To be done:
Copy the following lines word for word, leaving out the pictures.

Records from a collection:
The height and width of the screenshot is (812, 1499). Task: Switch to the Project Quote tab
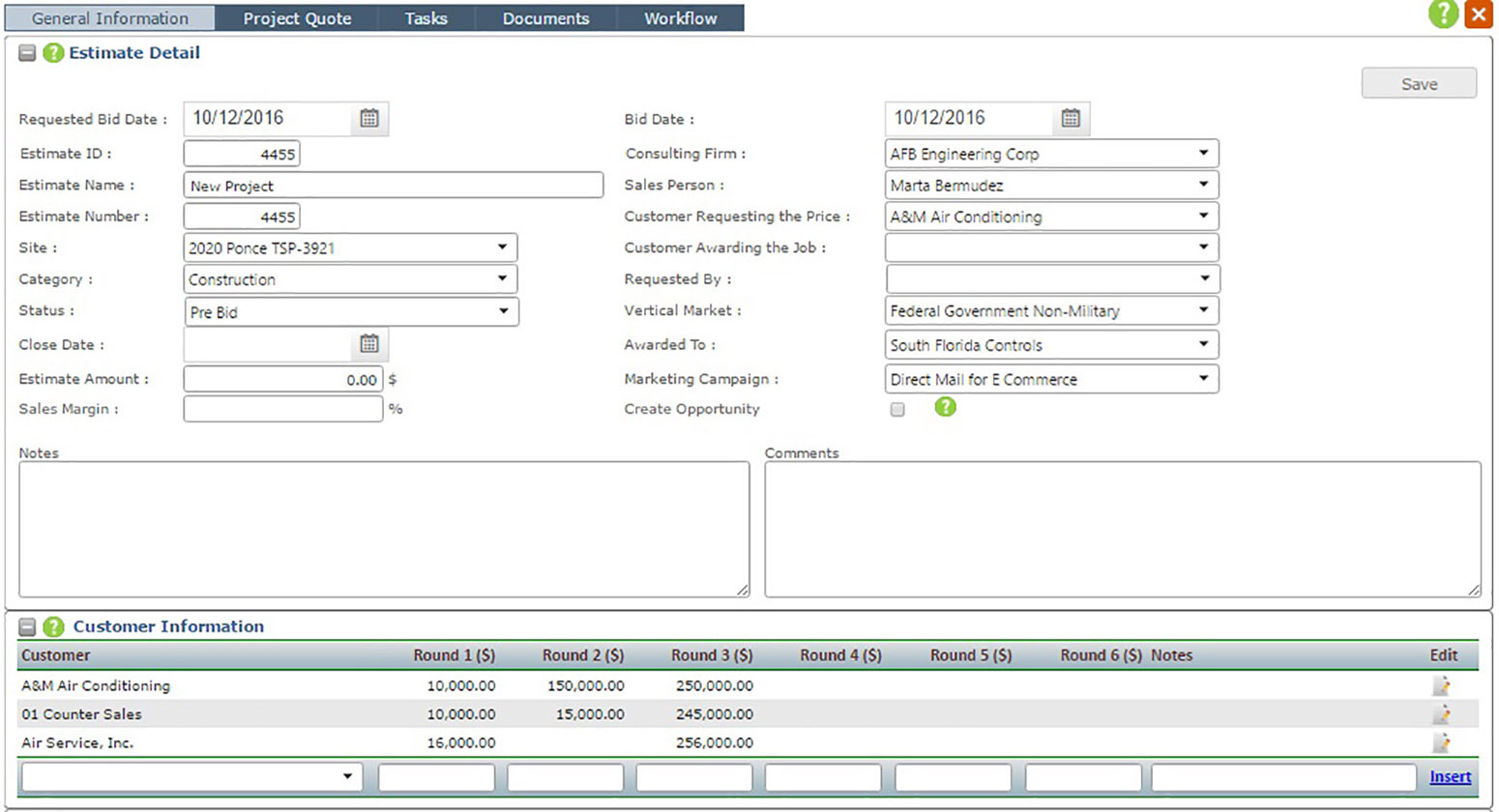coord(297,18)
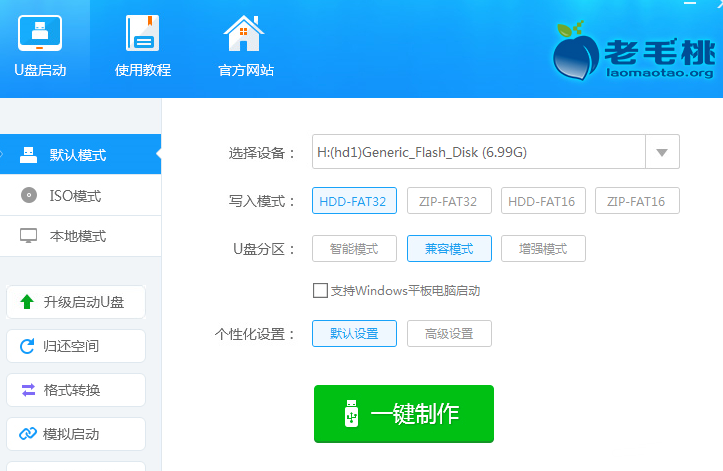Expand the device selection dropdown arrow
This screenshot has height=471, width=723.
tap(662, 153)
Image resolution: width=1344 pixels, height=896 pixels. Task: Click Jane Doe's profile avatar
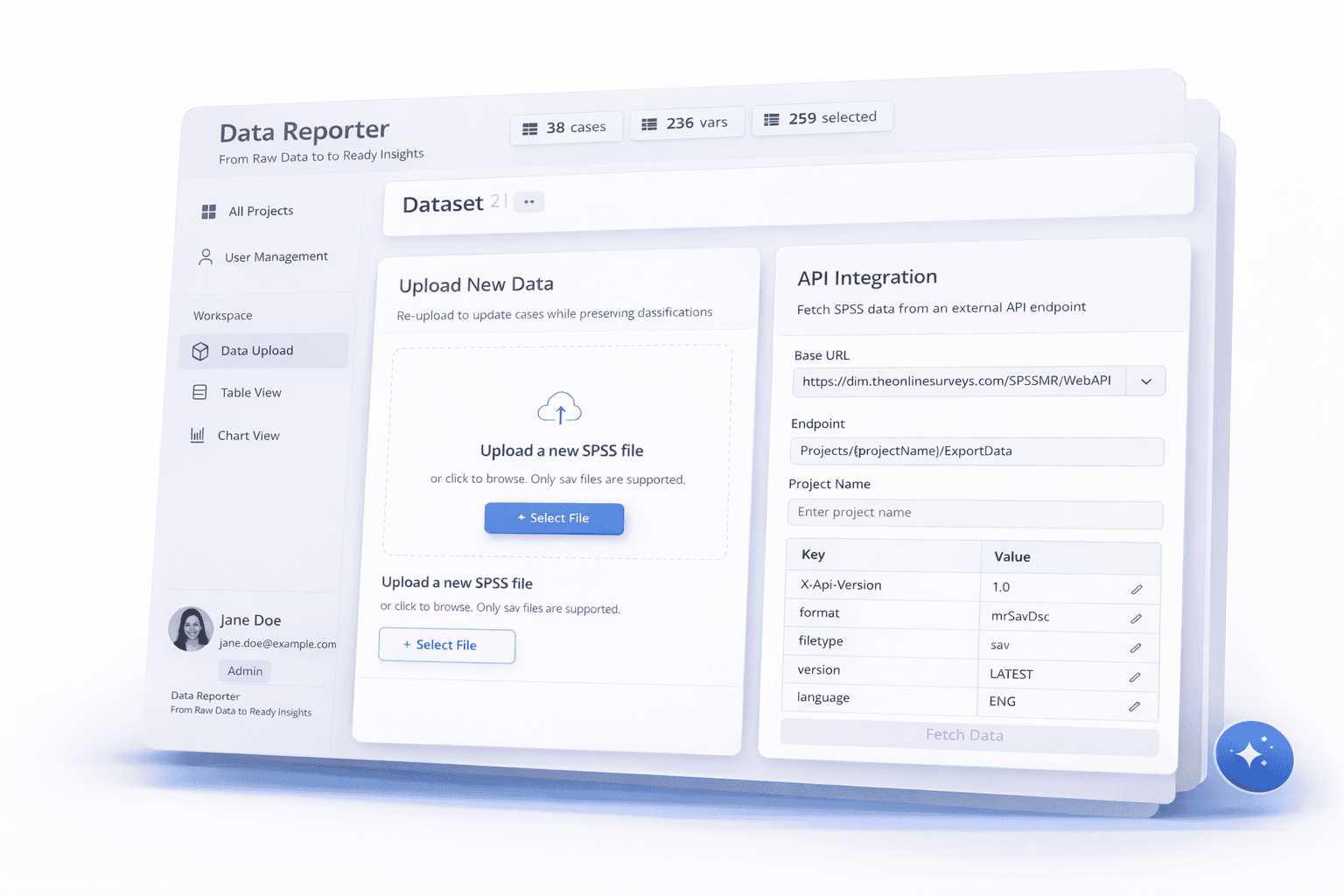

Correct output:
The height and width of the screenshot is (812, 1499). Task: Switch to the Project Quote tab
coord(297,18)
Expand the device selection dropdown arrow
This screenshot has height=471, width=723.
tap(662, 153)
Image resolution: width=1344 pixels, height=896 pixels. Task: Click Jane Doe's profile avatar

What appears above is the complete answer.